Some theorists in philosophy and gender studies, notably Judith Butler, have argued that even commonplace communication and speech acts are performative, in that they serve to define identity.[1] In this way, performativity reverses the idea that an identity is the source of more secondary actions (speech, gestures). Instead, it inquires into the construction of identities as they are caused by performative actions, behaviors, and gestures. This view is influenced by philosophers including Michel Foucault, Louis Althusser and John L. Austin.[2]

History

J. L. Austin

The term derives from the founding work in speech act theory by ordinary language philosopher J. L. Austin, who did not use the word "performativity," but did, beginning in the 1950s, give the name performative utterances to situations where saying something was doing something, rather than simply reporting on or describing reality. The paradigmatic case here is speaking the words "I do."[3] Breaking with analytic philosophy, Austin argued in How to Do Things With Words that a "performative utterance," cannot be said to be either true or false, as a constative utterance might be. It can only be judged either "happy" or "infelicitous" depending upon whether the conditions required for its success have been met. In this sense performativity is a function of the pragmatics of language. Having shown that all utterances perform actions, even apparently constative ones, Austin famously discarded the distinction between "performative" and "constative" utterances halfway through the lecture series that became the book, and replaced it with a three-level framework:

  • locution (the actual words spoken, that which the linguists and linguistic philosophers of the day were mostly interested in analyzing)
  • illocutionary force (what the speaker is attempting to do in uttering the locution)
  • perlocutionary effect (the actual effect the speaker actually has on the interlocutor by uttering the locution)

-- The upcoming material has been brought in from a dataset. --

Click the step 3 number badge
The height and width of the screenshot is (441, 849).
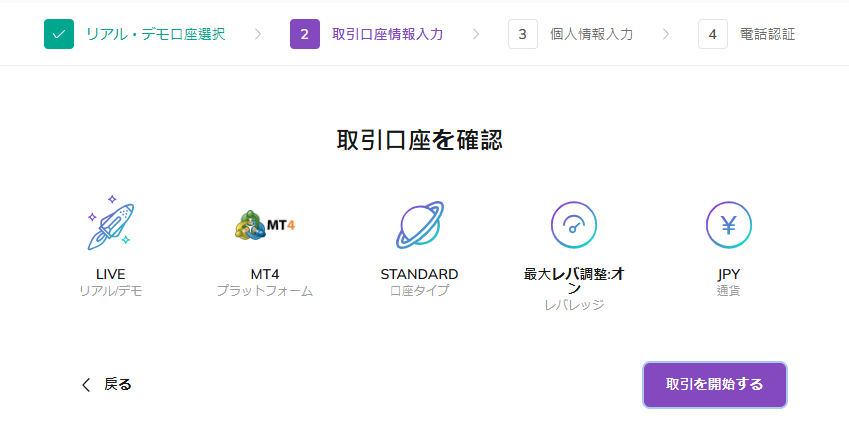(x=522, y=34)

For example, if a speech act is an attempt to distract someone, the illocutionary force is the attempt to distract and the perlocutionary effect is the actual distraction caused by the speech act in the interlocutor.

Austin's account of performativity has been subject to extensive discussion in philosophy, literature and beyond. Jacques Derrida, Shoshana Felman, Judith Butler, and Eve Kosofsky Sedgwick are among the scholars who have elaborated upon and contested aspects of Austin's account from the vantage point of deconstruction, psychoanalysis, feminism and queer theory. Particularly in the work of feminists and queer theorists, performativity has played an important role in discussions of social change (Oliver 2003).

The concept of performativity has also been used in science and technology studies and in economic sociology. Andrew Pickering has proposed to shift from a "representational idiom" to a "performative idiom" in the study of science. Michel Callon has proposed to study the performative aspects of economics, i.e. the extent to which economic science plays an important role not only in describing markets and economies, but also in framing them. Karen Barad has argued that science and technology studies deemphasize the performativity of language in order to explore the performativity of matter (Barad 2003).

Other uses of the notion of performativity in the social sciences include the daily behavior (or performance) of individuals based on social norms or habits. Philosopher and feminist theorist Judith Butler has used the concept of performativity in her analysis of gender development, as well as in her analysis of political speech. Eve Kosofsky Sedgwick describes Queer Performativity as an ongoing project for transforming the way we may define - and break - boundaries to identity. Through her suggestion that shame is a potentially performative and transformational emotion, Sedgwick has also linked queer performativity to affect theory. Also innovative in Sedgwick's discussion of the performative is what she calls periperformativity (2003: 67-91), which is effectively the group contribution to the success or failure of a speech act.

John Searle's reformulation

In A Taxonomy of Illocutionary Acts, John Searle takes up and reformulates the ideas of his colleague J. L. Austin.[4] Though Searle largely supports and agrees with Austin’s theory of speech acts, he has a number of critiques, which he outlines: “In sum, there are (at least) six related difficulties with Austin’s taxonomy; in ascending order of importance: there is a persistent confusion between verbs and acts, not all the verbs are illocutionary verbs, there is too much overlap of the categories, too much heterogeneity within the categories, many of the verbs listed in the categories don't satisfy the definition given for the category and, most important, there is no consistent principle of classification.”[5]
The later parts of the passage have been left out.